Virus Isolate	Genome	ORF I	ORF II	ORF III	ORF IV	ORF V	ORF VI
DCMV-NZ	99.4 -	99.1 98.8	99.6 98.8	98.4 95.8	99.7 99.8	99.4 99.6	99.4 99.4
DCMV-JP	99.3 -	98.8 98.8	99.6 99.4	98.6 96.7	99.4 99.0	99.4 99.7	99.6 99.8
DCMV-BJ	99.4 -	99.1 98.8	99.6 99.4	99.2 95.8	99.3 99.4	99.5 99.6	99.5 99.4
DCMV-TW	NA -	97.9 97.5	97.2 96.3	99.7 99.2	98.8 98.2	99.1 99.1	99.3 98.8

). The pairwise nucleotide sequence identities between DCMV-IN and other DCMV isolates ranged from 97.9 to 99.1%, 97.2 to 99.6%, 98.4 to 99.7%, 98.8 to 99.7%, 99.1 to 99.5% and 99.3 to 99.6% for ORF I–VI, respectively. The amino acid sequence identities were 97.5–98.8%, 96.3–99.4%, 95.8–99.2%, 98.2–99.8%, 99.1–99.7% and 98.8–99.8% for ORF I–VI, respectively.

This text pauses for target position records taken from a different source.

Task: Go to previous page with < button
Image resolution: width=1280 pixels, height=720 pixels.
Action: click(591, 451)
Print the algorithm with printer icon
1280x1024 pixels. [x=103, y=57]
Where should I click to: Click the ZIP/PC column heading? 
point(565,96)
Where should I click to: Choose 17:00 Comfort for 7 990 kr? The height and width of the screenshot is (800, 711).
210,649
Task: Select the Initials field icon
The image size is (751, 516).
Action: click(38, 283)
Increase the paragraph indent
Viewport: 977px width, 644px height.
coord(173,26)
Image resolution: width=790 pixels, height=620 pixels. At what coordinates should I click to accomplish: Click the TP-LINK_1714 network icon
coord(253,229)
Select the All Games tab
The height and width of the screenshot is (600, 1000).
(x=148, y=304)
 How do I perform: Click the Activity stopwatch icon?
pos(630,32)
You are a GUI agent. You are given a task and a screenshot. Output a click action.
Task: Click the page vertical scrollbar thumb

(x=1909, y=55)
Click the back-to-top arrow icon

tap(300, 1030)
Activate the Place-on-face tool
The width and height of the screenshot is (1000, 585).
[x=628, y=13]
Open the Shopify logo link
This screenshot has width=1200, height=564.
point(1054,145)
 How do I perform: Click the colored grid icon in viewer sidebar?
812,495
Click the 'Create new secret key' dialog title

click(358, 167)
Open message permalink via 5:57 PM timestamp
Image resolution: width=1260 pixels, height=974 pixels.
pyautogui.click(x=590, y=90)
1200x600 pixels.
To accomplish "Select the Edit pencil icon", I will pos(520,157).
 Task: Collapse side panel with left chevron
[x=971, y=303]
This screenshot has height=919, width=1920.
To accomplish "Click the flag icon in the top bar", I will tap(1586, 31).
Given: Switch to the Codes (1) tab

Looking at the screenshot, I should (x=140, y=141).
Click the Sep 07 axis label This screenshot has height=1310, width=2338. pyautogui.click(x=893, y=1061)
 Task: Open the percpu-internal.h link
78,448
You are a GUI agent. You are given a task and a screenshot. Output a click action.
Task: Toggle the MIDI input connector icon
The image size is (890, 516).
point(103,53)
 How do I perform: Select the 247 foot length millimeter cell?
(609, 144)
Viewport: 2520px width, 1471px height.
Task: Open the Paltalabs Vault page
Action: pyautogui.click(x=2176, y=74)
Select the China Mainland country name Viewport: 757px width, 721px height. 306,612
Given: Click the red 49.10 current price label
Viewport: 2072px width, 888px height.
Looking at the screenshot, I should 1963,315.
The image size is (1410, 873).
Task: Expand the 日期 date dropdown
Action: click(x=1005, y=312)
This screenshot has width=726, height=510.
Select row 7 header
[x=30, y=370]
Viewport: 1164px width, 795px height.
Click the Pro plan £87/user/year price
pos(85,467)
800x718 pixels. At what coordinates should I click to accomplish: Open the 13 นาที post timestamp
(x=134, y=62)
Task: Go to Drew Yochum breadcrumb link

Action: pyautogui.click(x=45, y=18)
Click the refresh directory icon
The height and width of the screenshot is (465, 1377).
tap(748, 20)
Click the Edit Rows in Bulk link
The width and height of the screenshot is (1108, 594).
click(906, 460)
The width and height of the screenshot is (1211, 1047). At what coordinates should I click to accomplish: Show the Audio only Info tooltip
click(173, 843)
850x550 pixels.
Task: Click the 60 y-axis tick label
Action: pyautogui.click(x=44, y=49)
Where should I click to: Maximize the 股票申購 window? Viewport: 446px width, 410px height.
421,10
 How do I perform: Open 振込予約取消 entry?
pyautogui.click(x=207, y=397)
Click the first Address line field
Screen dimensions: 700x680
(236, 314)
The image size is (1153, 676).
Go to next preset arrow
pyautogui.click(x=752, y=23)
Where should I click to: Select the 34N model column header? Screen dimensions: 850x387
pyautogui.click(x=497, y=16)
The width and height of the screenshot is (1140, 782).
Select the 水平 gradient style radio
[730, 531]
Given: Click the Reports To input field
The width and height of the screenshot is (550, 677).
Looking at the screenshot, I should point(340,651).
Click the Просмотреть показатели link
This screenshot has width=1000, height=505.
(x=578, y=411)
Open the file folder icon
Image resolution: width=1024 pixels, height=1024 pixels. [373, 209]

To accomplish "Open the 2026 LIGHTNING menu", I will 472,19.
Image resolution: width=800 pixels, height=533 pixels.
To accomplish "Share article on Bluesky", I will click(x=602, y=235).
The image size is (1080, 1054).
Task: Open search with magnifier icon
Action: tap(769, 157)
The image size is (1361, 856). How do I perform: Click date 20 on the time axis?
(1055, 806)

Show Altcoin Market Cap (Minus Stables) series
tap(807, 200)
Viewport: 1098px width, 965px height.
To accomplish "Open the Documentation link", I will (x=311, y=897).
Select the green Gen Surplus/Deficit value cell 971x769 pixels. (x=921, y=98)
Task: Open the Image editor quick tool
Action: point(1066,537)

3.4. Phylogenetic and Recombination Analyses

The complete genome sequences of four DCMV isolates containing DCMV-IN in this work, and other 13 representative caulimoviruses, were subjected to phylogenetic analysis. In the constructed phylogenetic ML tree (Figure 2), the four DCMV isolates (DCMV-IN, DCMV-BJ, DCMV-NZ and DCMV-JP) were clearly clustered in a single branch. The cluster of DCMV formed a clade together with DMV, mirabilis mosaic virus (MMV) and figwort mosaic virus (FMV), and DCMV was closest to DMV. The phylogenetic tree based on complete genomes in this work showed a similar topology with those based on ORF II, ORF III, ORF IV and ORF VI [4,9]. No putative recombination event was identified from the genome of the four DCMV isolates.

Both the results of pairwise alignment and phylogenetic analysis showed that the reported DCMV isolates around the world had low genetic diversity, suggesting that asexual propagation of dahlia plants by vegetative tuberous roots may be the main route of DCMV transmission. This work not only provides a background for an in-depth study on the epidemic and evolution of DCMV, but also highlights the necessity of virus detection in propagating materials for prevention and control of dahlia mosaic disease.